» Try it: Only lines holding the word "arrow" are wanted. Copy them from the listing below.

BEGIN Dataset extract

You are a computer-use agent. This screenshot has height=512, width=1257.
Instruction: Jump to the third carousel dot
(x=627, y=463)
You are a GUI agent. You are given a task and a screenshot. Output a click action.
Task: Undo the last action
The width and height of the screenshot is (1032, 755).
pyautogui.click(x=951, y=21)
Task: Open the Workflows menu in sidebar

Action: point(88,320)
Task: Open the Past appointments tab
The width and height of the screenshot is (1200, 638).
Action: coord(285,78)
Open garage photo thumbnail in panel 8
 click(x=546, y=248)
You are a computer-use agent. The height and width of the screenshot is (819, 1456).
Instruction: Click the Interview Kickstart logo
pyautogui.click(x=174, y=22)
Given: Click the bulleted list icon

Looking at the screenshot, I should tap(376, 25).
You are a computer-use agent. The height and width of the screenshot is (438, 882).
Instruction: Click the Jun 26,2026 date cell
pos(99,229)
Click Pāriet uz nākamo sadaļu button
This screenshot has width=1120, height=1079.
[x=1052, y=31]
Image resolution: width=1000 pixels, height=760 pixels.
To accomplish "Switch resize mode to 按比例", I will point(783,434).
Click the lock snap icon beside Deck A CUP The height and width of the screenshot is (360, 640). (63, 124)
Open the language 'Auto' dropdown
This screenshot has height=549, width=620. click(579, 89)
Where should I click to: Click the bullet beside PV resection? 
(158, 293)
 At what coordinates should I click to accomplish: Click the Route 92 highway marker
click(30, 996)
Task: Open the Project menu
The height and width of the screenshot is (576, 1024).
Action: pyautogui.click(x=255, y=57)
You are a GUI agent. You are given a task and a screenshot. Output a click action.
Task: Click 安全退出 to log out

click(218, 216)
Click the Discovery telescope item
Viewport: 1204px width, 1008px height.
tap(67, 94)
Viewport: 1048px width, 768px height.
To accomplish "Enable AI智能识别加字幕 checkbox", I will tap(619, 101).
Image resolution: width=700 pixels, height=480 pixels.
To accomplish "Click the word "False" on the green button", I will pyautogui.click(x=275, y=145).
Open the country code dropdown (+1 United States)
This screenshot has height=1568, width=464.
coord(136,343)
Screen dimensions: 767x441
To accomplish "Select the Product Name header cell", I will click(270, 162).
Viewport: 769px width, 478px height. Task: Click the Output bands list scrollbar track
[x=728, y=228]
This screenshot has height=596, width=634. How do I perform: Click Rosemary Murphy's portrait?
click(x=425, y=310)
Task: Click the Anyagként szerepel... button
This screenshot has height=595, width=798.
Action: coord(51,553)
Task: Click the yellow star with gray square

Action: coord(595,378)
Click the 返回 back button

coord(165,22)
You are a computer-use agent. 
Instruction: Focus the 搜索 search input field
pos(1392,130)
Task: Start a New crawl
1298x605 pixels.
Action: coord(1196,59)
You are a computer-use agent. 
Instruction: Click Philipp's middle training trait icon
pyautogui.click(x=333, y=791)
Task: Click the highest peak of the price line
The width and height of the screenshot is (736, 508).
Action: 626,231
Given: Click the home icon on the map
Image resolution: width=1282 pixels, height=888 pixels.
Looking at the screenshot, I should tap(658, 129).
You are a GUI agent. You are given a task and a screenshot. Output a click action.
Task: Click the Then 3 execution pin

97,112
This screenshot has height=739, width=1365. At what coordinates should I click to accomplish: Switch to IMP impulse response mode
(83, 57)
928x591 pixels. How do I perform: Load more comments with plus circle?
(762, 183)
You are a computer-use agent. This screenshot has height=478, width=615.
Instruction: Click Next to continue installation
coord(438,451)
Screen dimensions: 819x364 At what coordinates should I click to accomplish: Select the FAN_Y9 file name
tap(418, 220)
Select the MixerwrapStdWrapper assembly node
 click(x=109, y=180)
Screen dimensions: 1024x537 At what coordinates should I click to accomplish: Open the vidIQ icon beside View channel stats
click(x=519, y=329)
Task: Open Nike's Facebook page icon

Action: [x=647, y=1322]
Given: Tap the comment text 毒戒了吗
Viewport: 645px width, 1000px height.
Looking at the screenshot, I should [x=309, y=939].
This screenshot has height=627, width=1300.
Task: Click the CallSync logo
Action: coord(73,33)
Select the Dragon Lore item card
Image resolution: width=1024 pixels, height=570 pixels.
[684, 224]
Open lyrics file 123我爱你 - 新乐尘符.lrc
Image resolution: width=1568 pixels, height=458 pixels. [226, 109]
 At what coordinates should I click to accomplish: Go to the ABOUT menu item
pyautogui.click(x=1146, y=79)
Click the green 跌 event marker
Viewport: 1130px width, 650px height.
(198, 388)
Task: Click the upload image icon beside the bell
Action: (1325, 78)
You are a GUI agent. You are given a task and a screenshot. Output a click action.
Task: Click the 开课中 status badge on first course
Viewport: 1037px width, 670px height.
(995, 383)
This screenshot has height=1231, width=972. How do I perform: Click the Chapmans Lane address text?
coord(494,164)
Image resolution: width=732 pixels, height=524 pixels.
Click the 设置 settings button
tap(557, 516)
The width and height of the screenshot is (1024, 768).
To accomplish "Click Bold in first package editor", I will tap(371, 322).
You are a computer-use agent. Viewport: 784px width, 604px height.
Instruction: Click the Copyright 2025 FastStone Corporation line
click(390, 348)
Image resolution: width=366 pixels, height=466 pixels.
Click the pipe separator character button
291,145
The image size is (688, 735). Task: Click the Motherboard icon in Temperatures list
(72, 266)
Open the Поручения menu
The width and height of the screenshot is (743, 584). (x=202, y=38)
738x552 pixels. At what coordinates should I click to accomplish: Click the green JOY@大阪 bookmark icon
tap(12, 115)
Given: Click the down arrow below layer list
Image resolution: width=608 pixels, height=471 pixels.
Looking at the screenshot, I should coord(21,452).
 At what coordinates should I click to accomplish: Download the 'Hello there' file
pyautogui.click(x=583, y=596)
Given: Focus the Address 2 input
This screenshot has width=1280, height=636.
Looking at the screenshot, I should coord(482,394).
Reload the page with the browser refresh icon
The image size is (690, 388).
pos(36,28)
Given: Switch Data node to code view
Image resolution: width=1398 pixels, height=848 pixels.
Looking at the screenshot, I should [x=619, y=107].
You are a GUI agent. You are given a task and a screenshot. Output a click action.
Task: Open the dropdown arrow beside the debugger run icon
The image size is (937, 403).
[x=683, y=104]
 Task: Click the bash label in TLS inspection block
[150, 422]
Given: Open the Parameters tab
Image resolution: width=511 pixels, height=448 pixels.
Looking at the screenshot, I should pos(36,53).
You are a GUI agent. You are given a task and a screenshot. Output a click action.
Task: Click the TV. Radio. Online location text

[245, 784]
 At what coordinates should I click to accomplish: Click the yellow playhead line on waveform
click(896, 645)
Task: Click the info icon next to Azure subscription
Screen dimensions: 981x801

END Dataset extract

» Reply:
Given: Click the down arrow below layer list
Task: Open the dropdown arrow beside the debugger run icon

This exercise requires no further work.